The authors conclude mild TSH elevation is a frequent finding in newly diagnosed cystic fibrosis patients with pancreatic insufficiency during infancy. TSH elevation resolves in most cases after initiation of enzyme substitution and improvement of nutritional status without any substitutive therapy with thyroxine.

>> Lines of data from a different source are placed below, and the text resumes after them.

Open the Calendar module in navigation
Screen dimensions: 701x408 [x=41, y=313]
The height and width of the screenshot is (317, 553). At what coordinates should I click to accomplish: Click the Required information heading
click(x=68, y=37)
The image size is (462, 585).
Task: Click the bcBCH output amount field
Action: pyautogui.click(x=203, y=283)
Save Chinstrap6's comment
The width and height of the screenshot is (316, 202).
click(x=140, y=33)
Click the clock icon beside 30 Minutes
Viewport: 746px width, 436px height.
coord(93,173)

Dr Aris Giannakopoulos, is a paediatric endocrinologist at the University Hospital of Patras, Greece; the other authors are from The Cystic Fibrosis Unit, “Aghia Sophia” Children’s Hospital, Athens
Pascucci C, De Biase RV, Savi D, Quattrucci S, Gnessi L, Lubrano C, Lenzi A. Impact of CFTR-modulating drugs on GH-IGF-1 axis impairment in adult patients with cystic fibrosis. Endocrinol Invest. 2019 Apr 20. doi: 10.1007/s40618-019-01051-4. [Epub ahead of print] [Pubmed]
A new class of drugs in the treatment of cystic fibrosis (CF) includes two agents: lumacaftor, which corrects CFTR channel protein, and ivacaftor, which increases CFTR channel activity. In a previous study the authors recruited 50 stable adults with CF and 16 of them showed growth hormone deficit (GHD): 7 patients severe and 9 patients partial GHD (PubMed 29098662). So they decided to re-evaluate ten patients with the GHRH + arginine test of whom only five were treated with lumacaftor/ivacaftor. All CF patients in therapy with lumacaftor/ivacaftor showed a marked improvement in GHD. Two patients moved from a severe GHD to a normal response to the GH/IGF-1 axis test, and three patients who had partial GHD moved to normal response. The authors concluded the pituitary gland may be damaged by CF disease and could benefit from the action of correcting drugs.
Dr Chiara Pascucci is from the Section of Medical Pathophysiology, Endocrinology, Department Experimental Medicine, Sapienza University of Rome, Italy.